“Quando Jung já estava mais velho, ele não concedia mais tantas horas de análise, e quando seus discípulos ou outras pessoas se encontravam com ele, naturalmente não falavam de seus próprios problemas e sonhos.
Muitas vezes tive problemas e lutava com eles sozinha, sem mencioná-los a ninguém; e, quando me encontrava com Jung, nos primeiros cinco minutos ele começava a falar justamente daquele problema, dando todas as respostas e sugestões de que eu precisava!
Mais tarde perguntei-lhe várias vezes como acontecia de ele tocar exatamente naquele assunto em particular.
Geralmente respondia que não tinha a menor ideia, mas quando se sentava, o assunto lhe vinha à mente. E era justamente o que eu precisava!
Lembro-me de um incidente desse tipo.
Eu desejava loucamente algo em minha própria vida, mas era muito tímida para esticar a mão e apanhá-lo.
Fiz uma visita a Jung, justo na hora em que estava dando comida aos patos, e havia ali um patinho tímido que chegava pertinho, querendo pão, mas, sempre com medo dos outros patos, se afastava.
Jung viu esse coitado e jogou-lhe um pedaço de pão, mas ele foi embora nadando nervosamente e depois voltou, mas era tarde demais.
Isso se repetiu duas ou três vezes; daí Jung virou as costas dizendo:
“Está bem, seu patinho tonto, você pode morrer de fome se não tem coragem de apanhar o pão!”
Isso era para mim!
Imediatamente relacionei-o com a minha situação. Depois perguntei a Jung se ele tinha feito isso de propósito.
Ele respondeu que tinha pensado apenas no pato; não tinha a menor ideia de que coincidisse com minha pergunta interior.
Isso acontecia constantemente.
Os orientais diriam que isso é estar no Tao. Se você estiver no Tao, isto é, em harmonia com os níveis mais profundos de sua personalidade, com a sua totalidade no Self, então ele age através de você dessa forma.
Mas para isto não se deve ter a intenção do ego. Se pretender fazer a coisa certa, se quiser ajudar outras pessoas e assim por diante, então com o ego você bloqueia esse efeito. Você barra a possibilidade natural.
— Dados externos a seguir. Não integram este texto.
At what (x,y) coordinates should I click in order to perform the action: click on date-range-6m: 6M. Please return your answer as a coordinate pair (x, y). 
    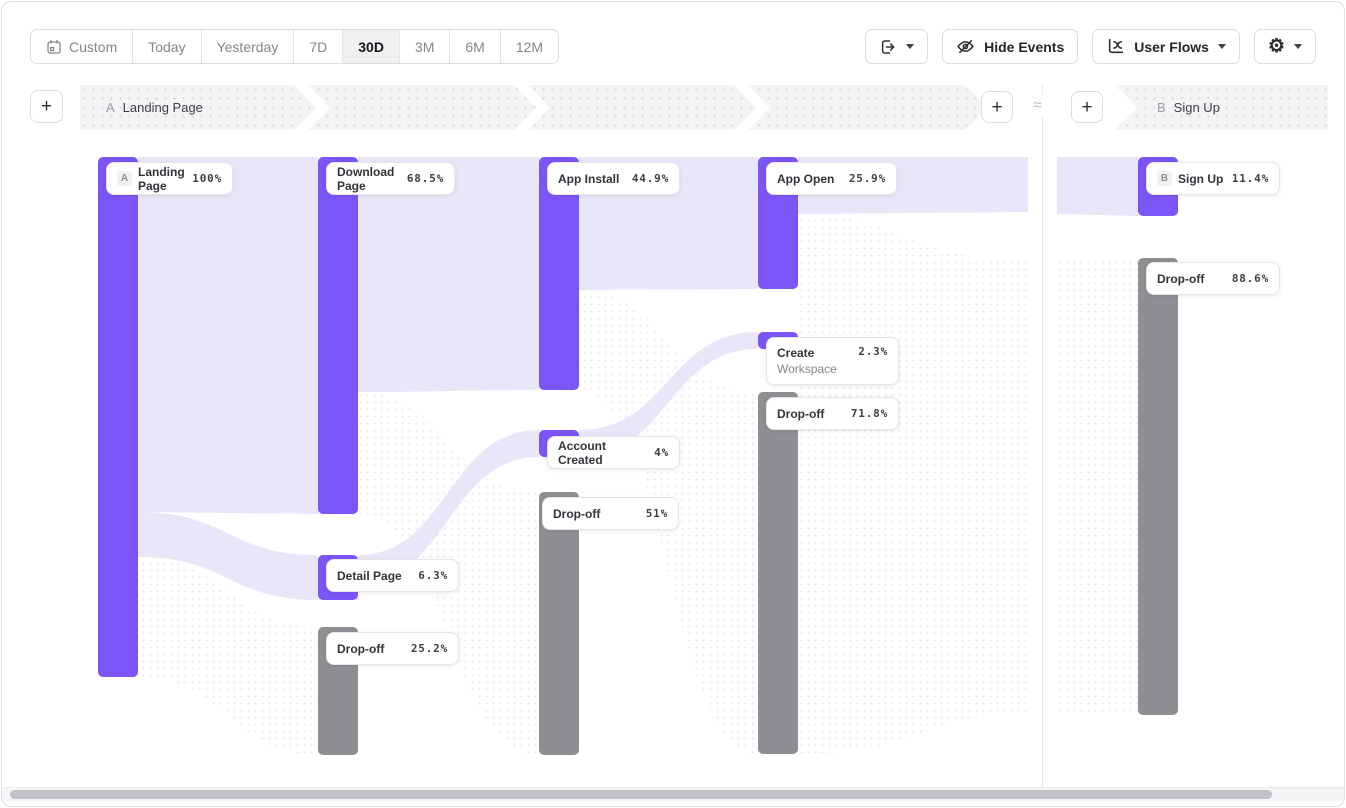
    Looking at the image, I should click on (474, 46).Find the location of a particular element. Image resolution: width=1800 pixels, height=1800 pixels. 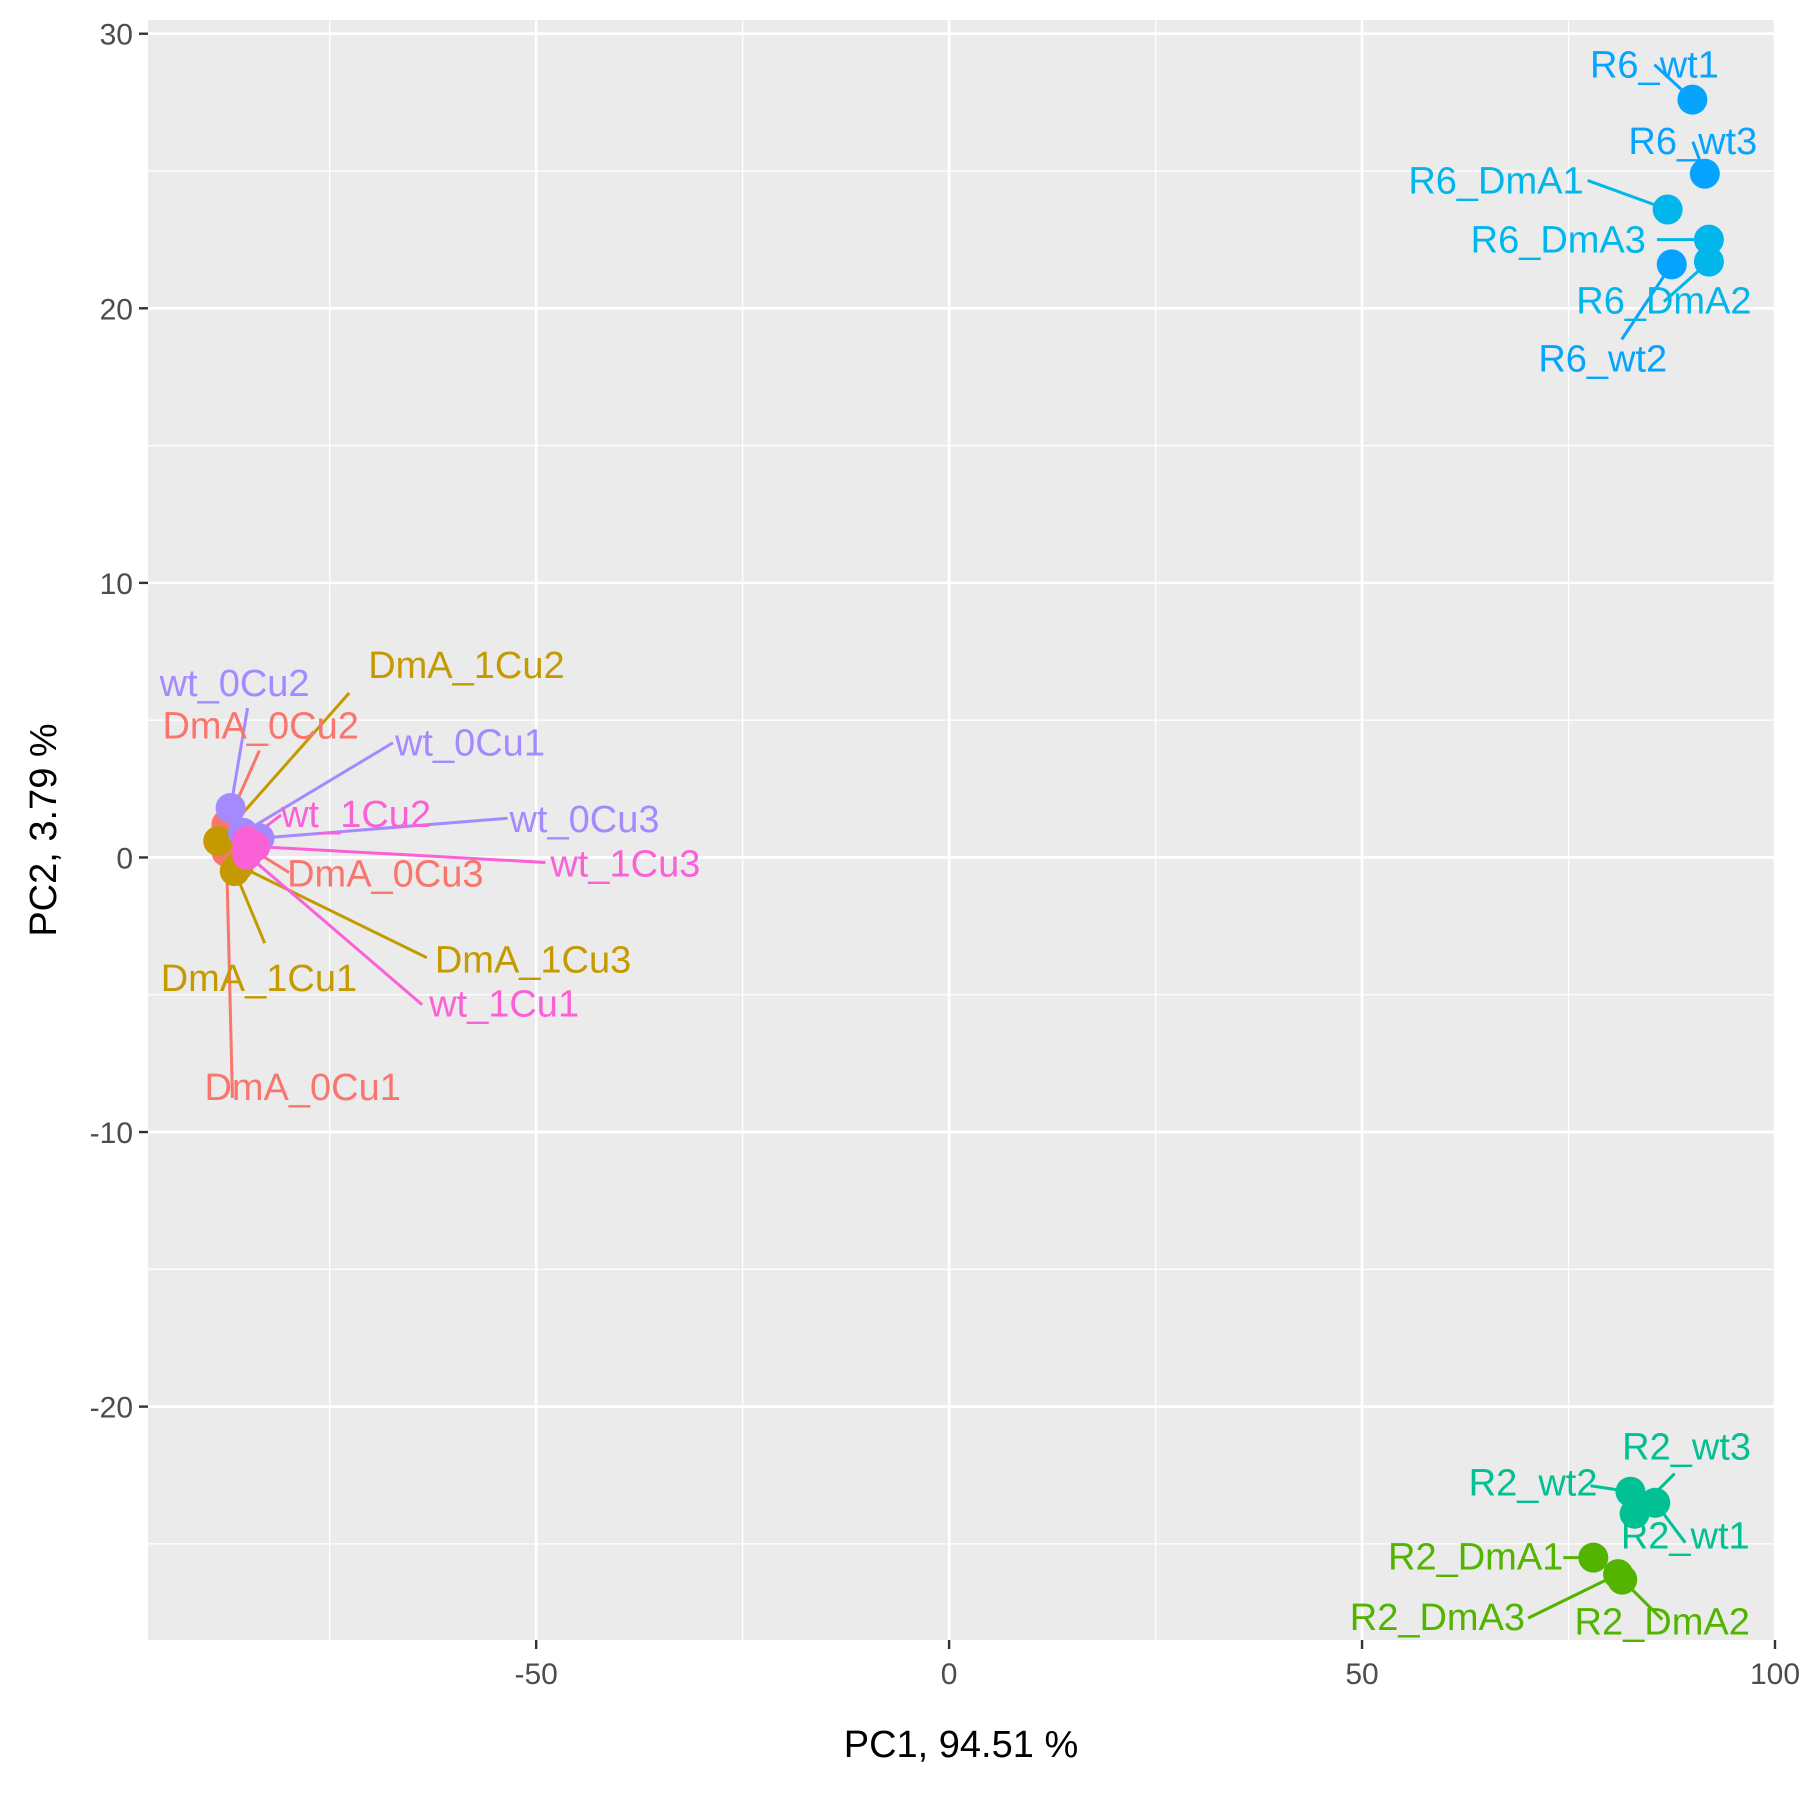

point-R6_wt3 is located at coordinates (1704, 174).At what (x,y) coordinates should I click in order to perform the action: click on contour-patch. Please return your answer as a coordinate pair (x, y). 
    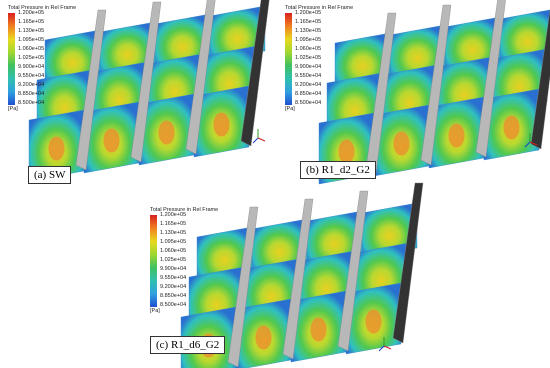
    Looking at the image, I should click on (524, 37).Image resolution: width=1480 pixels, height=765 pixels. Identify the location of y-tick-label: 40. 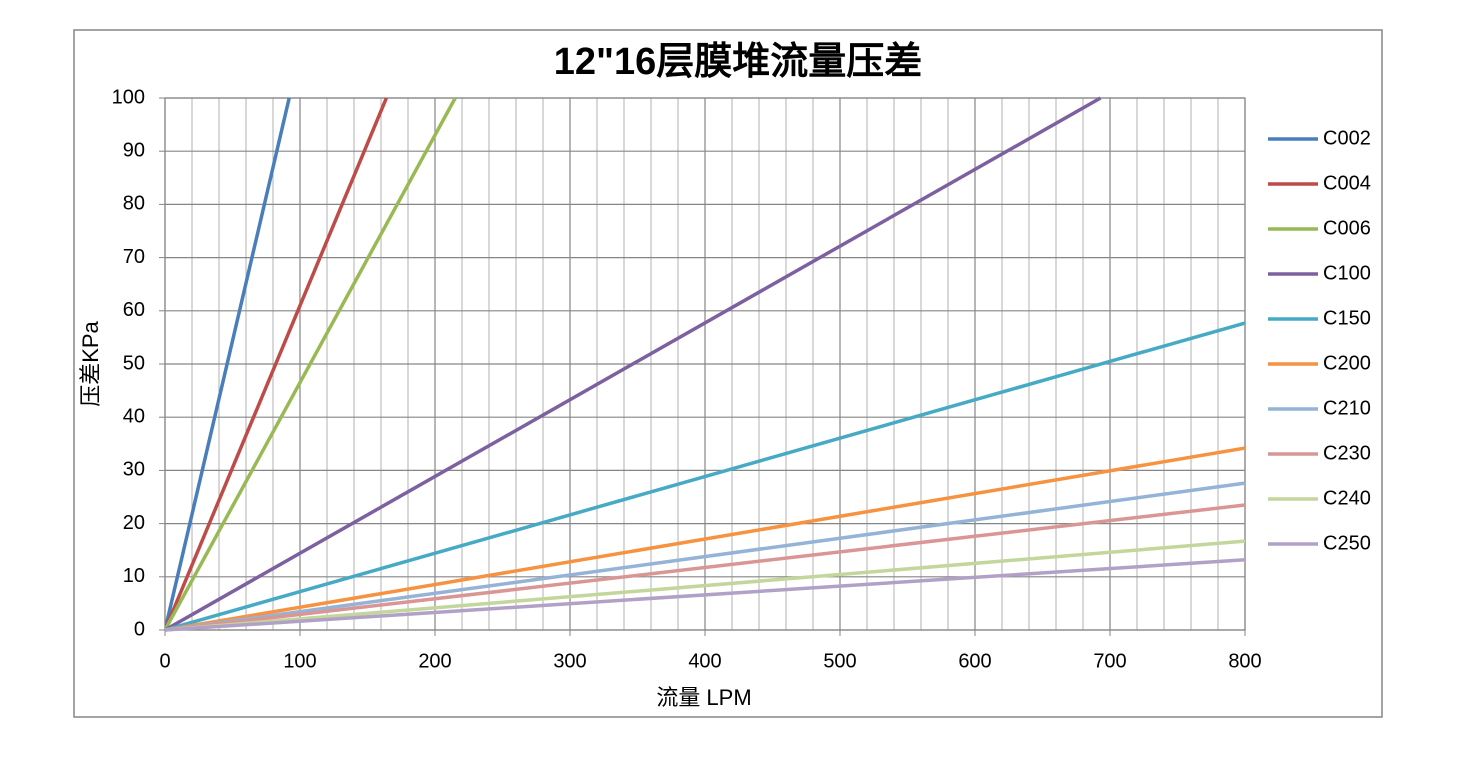
(134, 416).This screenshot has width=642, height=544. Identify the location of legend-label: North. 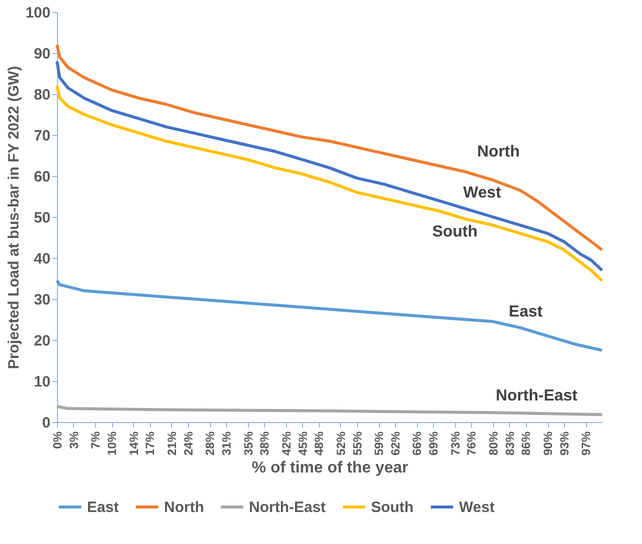
(184, 508).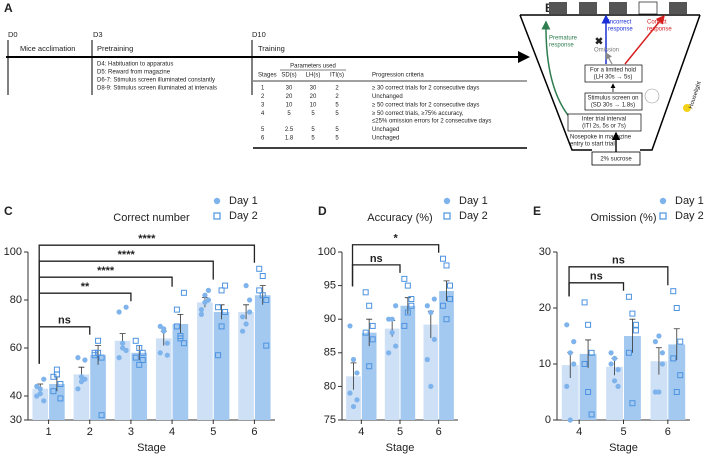  What do you see at coordinates (48, 48) in the screenshot?
I see `timeline-phase: Mice acclimation` at bounding box center [48, 48].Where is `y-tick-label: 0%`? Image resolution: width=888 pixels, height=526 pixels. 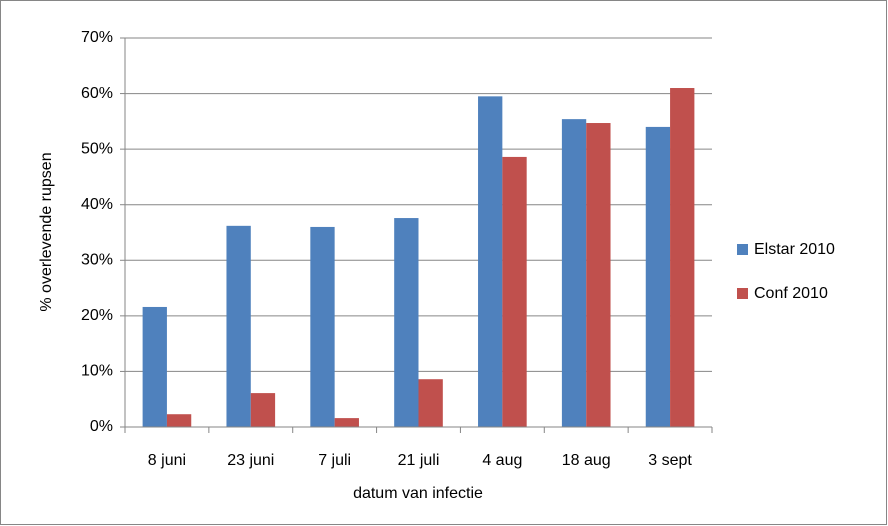 y-tick-label: 0% is located at coordinates (102, 426). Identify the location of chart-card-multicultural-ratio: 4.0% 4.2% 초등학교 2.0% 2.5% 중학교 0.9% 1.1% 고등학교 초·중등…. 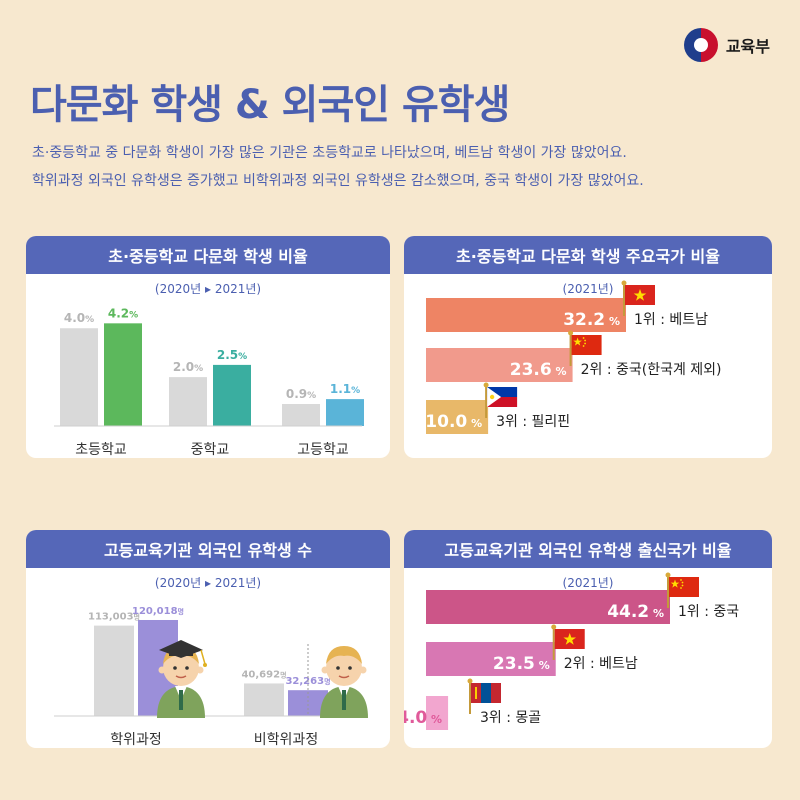
(208, 347).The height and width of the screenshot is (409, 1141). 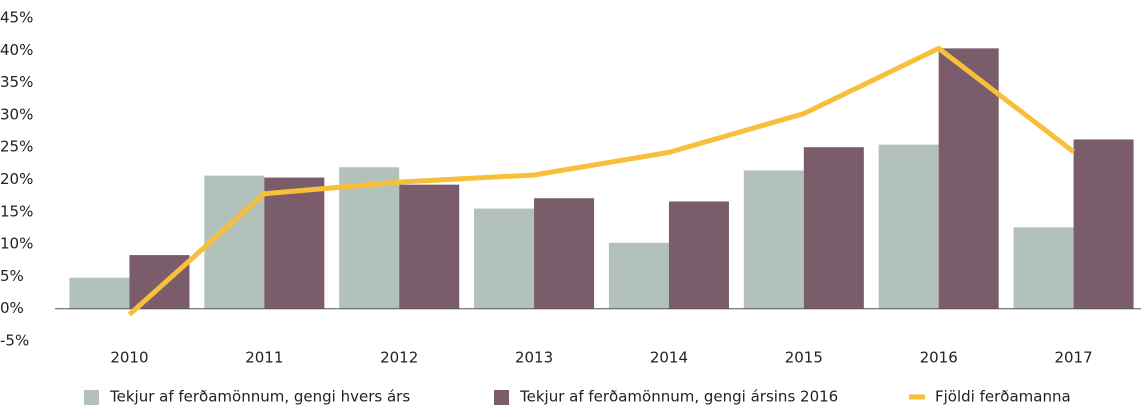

É por isso que Jung foi tão longe, a ponto de dizer que um analista que tem o desejo e a intenção de curar seus pacientes, não é bom.
Não se deve ter nem mesmo isso, pois querer a cura do paciente é uma atitude de poder:
‘Eu quero ser o analista que vai curar este caso!'”
VON FRANZ. Marie-Louise. A Sombra e o Mal nos Contos de Fada.